Document text
==*==

One Amtrak employee on the train, who spoke on condition of anonynimity, said passengers should have been thankful the train was moving at a slow speed at the time of derailment.

“You should be happy because you could have died,” he said.

The train separated from the tracks only minutes after it departed from the Centralia post.

Some passengers had friends and family pick them up in Centralia, while others called cabs. The train did not continue its travel until 9 a.m.

The derailment is the fourth in a week on Illinois lines and Amtrak’s second. An Amtrak train derailed in Pickneyville Feb. 10. Days before that incident, a Illinois Central-Canadian National freight train carrying toxic chemicals derailed in Tamaroa, causing the town to be evacuated.

==*==

Given data
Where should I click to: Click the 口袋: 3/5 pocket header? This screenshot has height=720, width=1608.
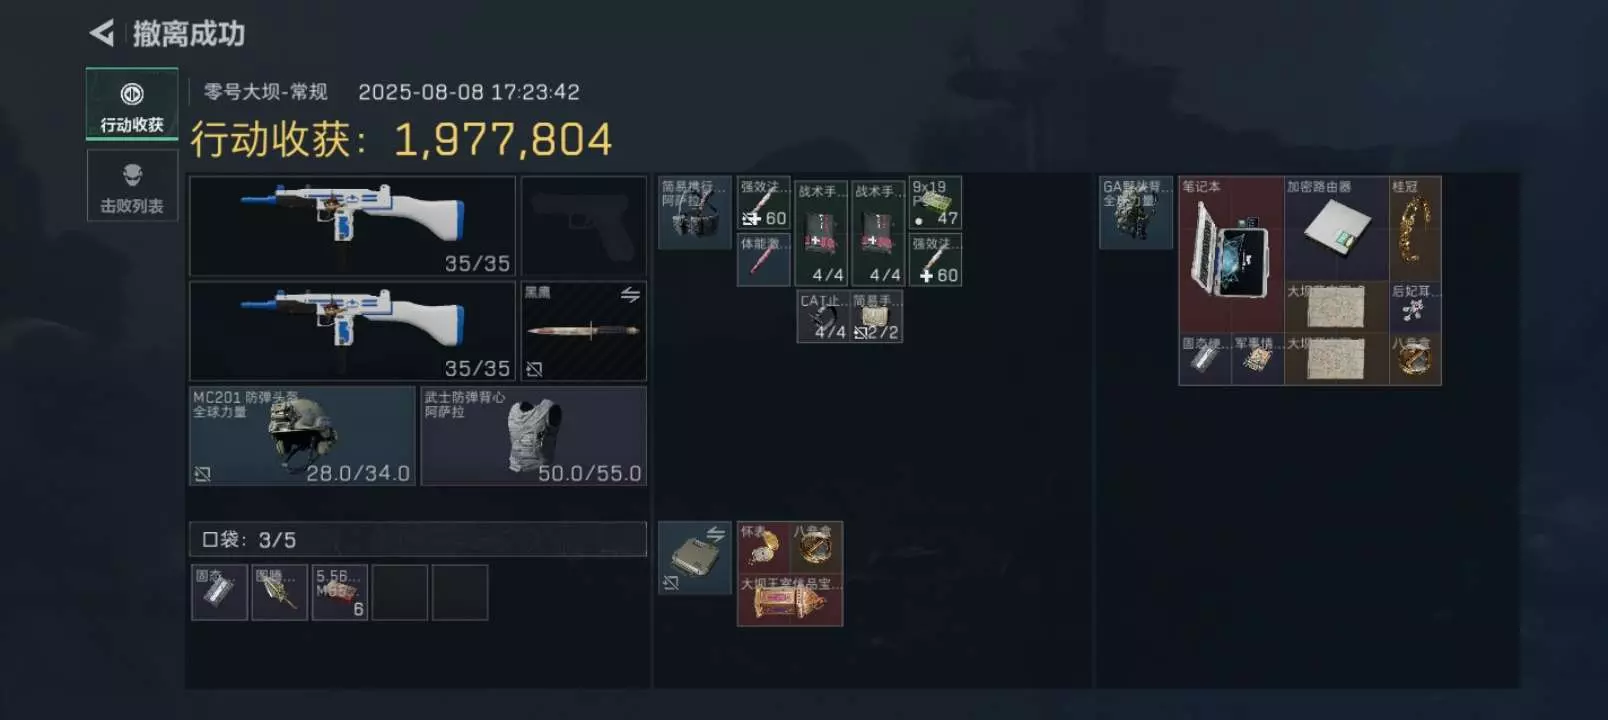click(418, 539)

==*==

What this exercise asks
#1 Answer these from the article on the Amtrak derailment:
(a) According to the Amtrak employee, why should passengers have been thankful?
(b) When did the train continue its travel?
(c) What was the freight train that derailed in Tamaroa carrying, and what happened to the town as a result?
#2 Resume the article on the Amtrak derailment after its final sentence.

Task-by-task results
#1
(a) The train was moving at a slow speed at the time of the derailment.
(b) Not until 9 a.m.
(c) It was carrying toxic chemicals, and the town was evacuated.

#2
Jack Burke, spokesman for Central-Canadian National, the railway company that owns the tracks where the Centralia and Pickneyville accidents occurred, said the cause of both wrecks is pending investigations.

He did confirm that the Amtrak derailment in Pickneyville and the accident in Centralia both were caused when the locomotives on each train derailed.

When the train finally pulled into Carbondale at approximately 1 p.m., 17 hours after it left Chicago’s Union Station, one man stepped off the train, looked at the sky and pumped his fists in the air.

Amtrak trains will continue to run as scheduled, officials said.